Malcolm Lowry: Bajo el volcán.
Tusquets Editores, 2009. Traducción de Raúl Ortiz y Ortiz.
Era un título pendiente desde hacía años. Atravesarlo ha resultado una experiencia lenta, densa, mareante, por momentos alucinógena, en concordancia con los tumbos de un alcohólico —el excónsul británico Geoffrey Firmin— frente a su desdicha.
Lowry dedicó a Bajo el volcán (1947) una década de su igualmente alcohólica vida. En el prólogo nos cuenta que quiso «escribir al fin la auténtica historia de un borracho». La última incursión literaria parecida que recuerdo fue La pecera, de Juan Gracia Armendáriz.
México, 1938, Día de Muertos. Una sola jornada de delirio y autodestrucción en Quauhnáhuac (Cuernavaca), con los volcanes Popocatépetl e Iztaccíhuatl de fondo. Firmin, un hombre culto, recibe la visita de su exmujer Yvonne y de su hermanastro.

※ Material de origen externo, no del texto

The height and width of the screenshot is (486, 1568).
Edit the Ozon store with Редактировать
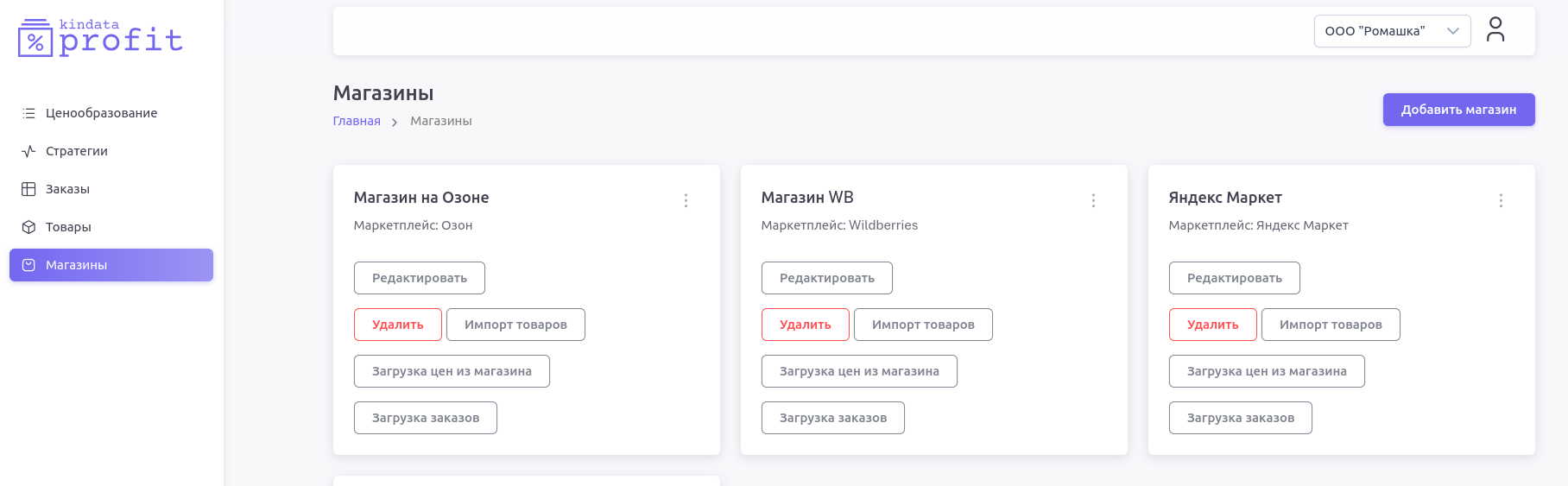click(x=419, y=278)
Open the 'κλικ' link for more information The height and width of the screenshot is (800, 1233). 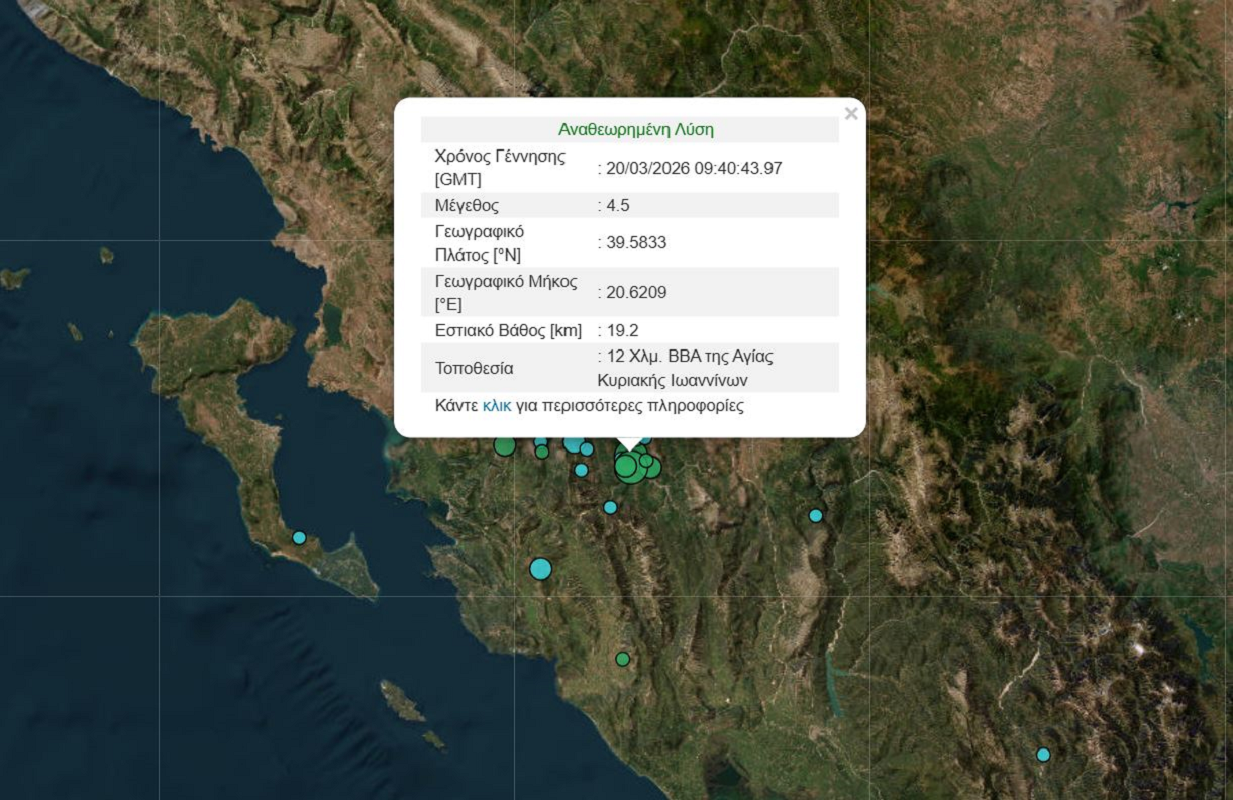(496, 406)
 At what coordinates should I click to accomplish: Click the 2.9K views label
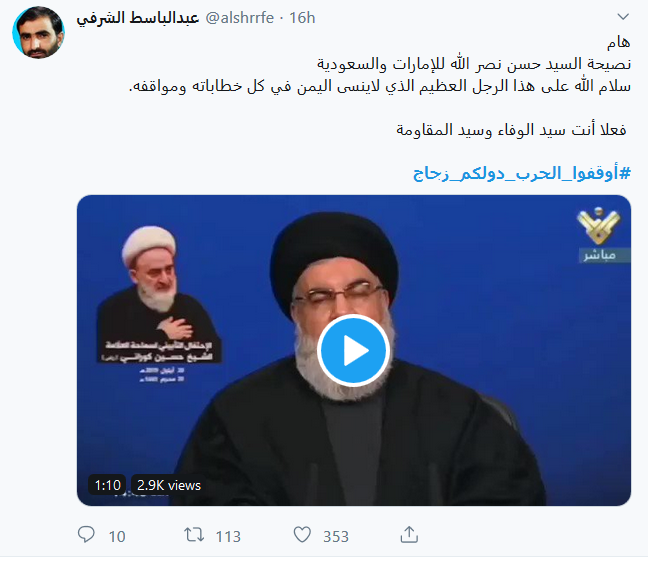[169, 485]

El amor —en toda su crudeza, con todo su dolor— no es suficiente para separar al adicto de su hoyo. «Todas las soluciones, incluso el perdón, ya topaban con su enorme muralla china».
«—Podríamos ser felices, podríamos serlo.
—Sí… Podríamos».
Enamorarse no es lo más importante al elegir pareja, escuchaba hace poco; son sentimientos que se repiten muchas veces, es más sabio elegir a quien te conviene.

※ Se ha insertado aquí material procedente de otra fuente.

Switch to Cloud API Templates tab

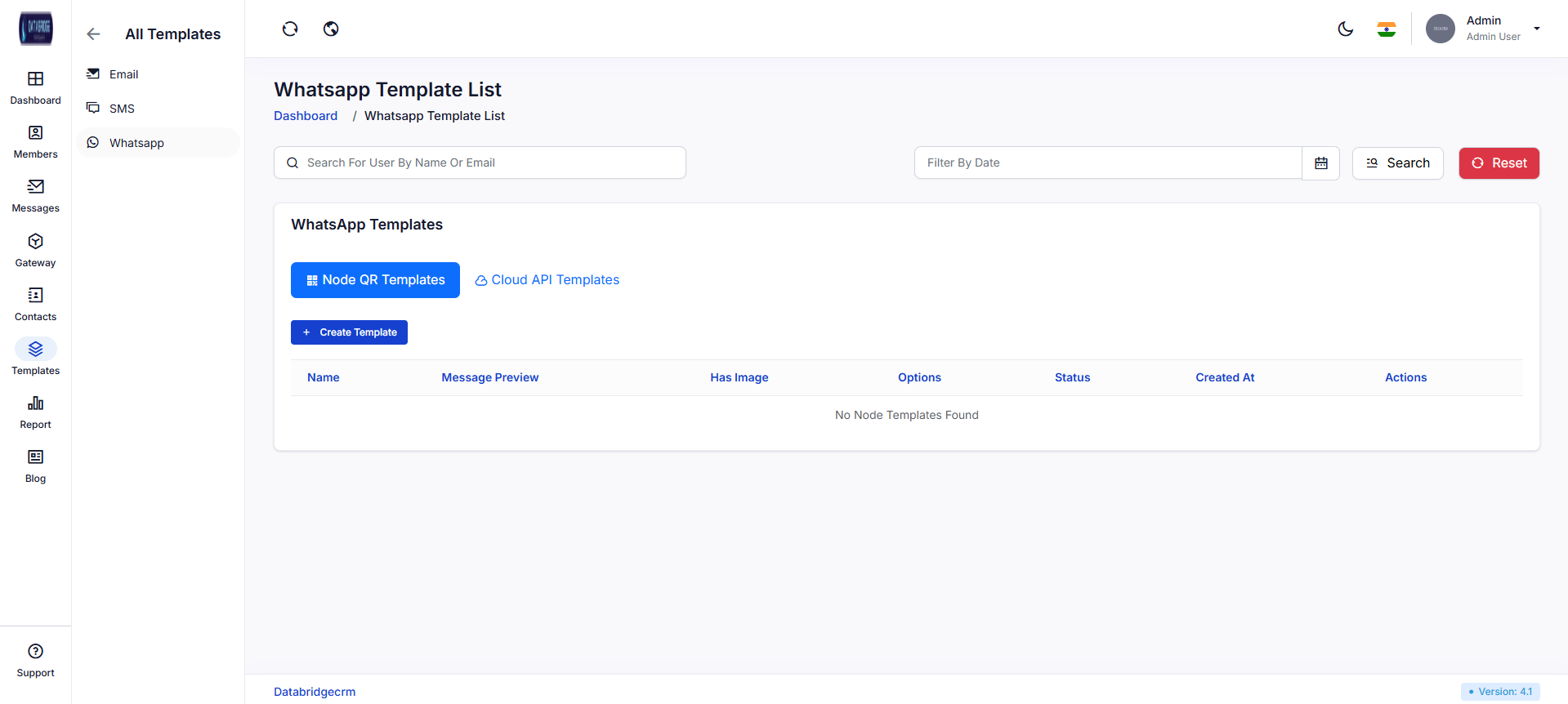tap(547, 280)
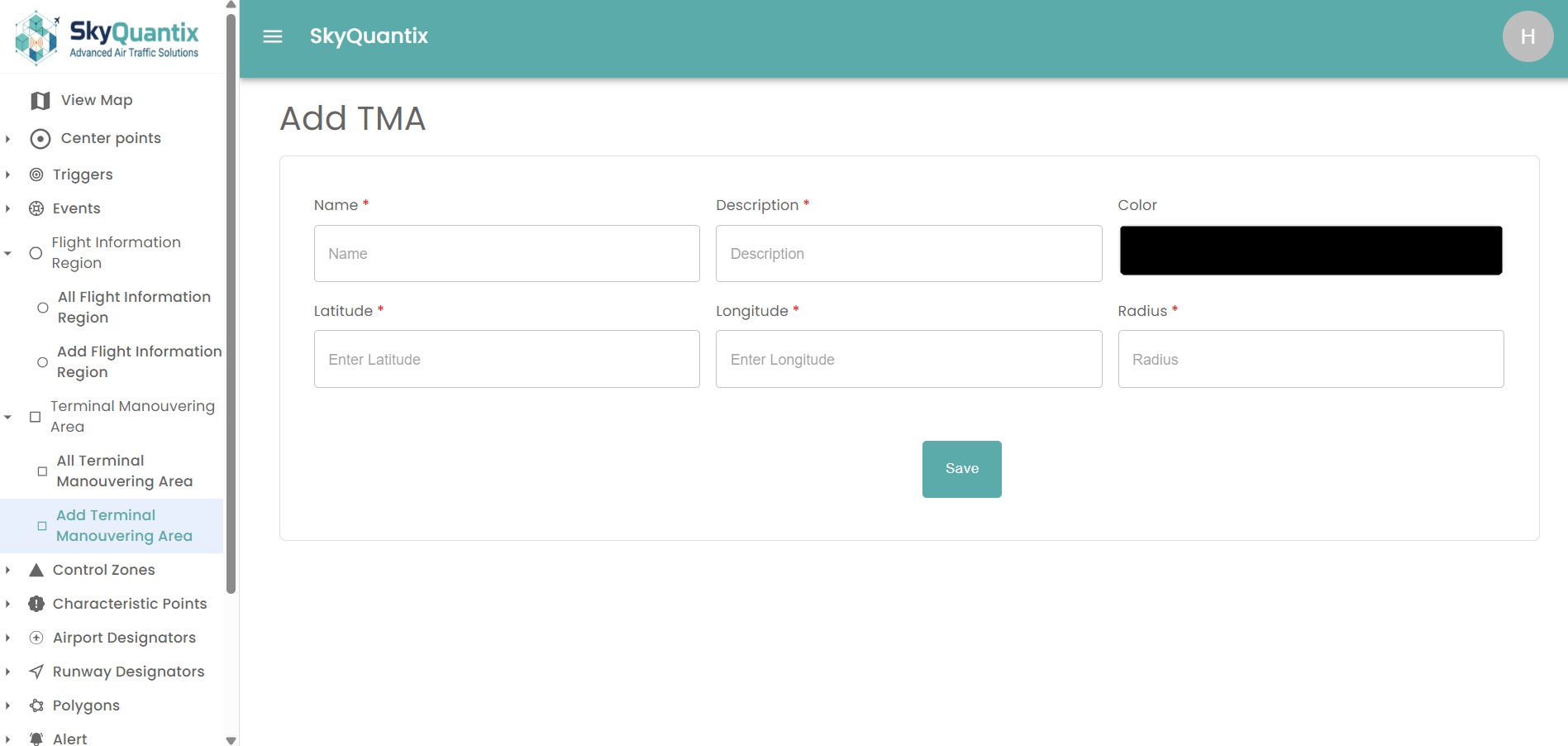Image resolution: width=1568 pixels, height=746 pixels.
Task: Select Add Flight Information Region item
Action: tap(138, 361)

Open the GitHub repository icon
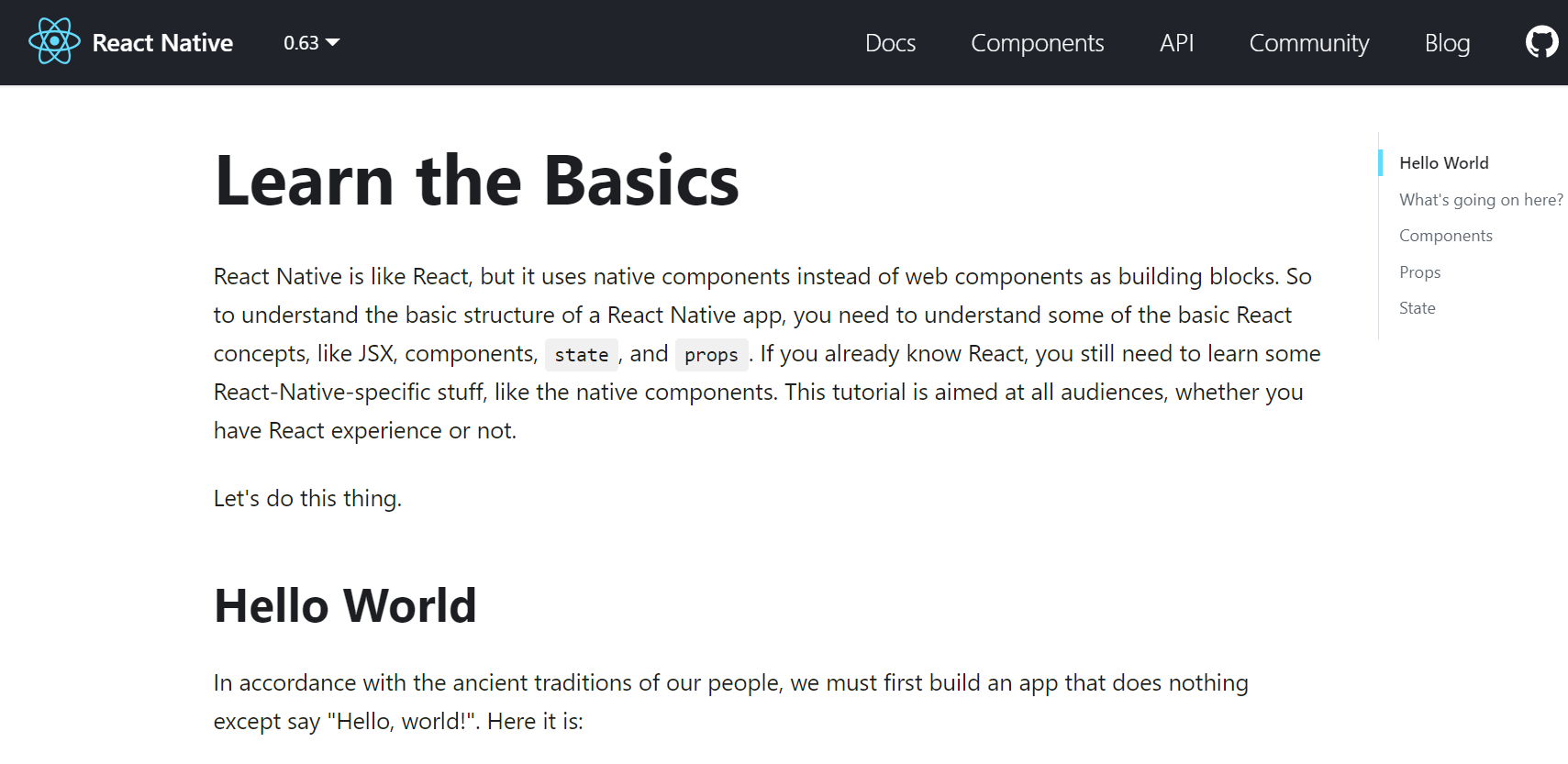[x=1541, y=42]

Desde un puro pragmatismo, no diré que no suene cabal. Y sin embargo: ¿no encontramos seres convenientes con bastante frecuencia? ¿No es el desgarro de Yvonne y de Geoffry, la quemadura de esas cartas leídas a destiempo, lo verdaderamente improbable? ¿Cuántas veces en la vida llegamos a decir —ajenos a todo provecho, a toda paz— amor mío?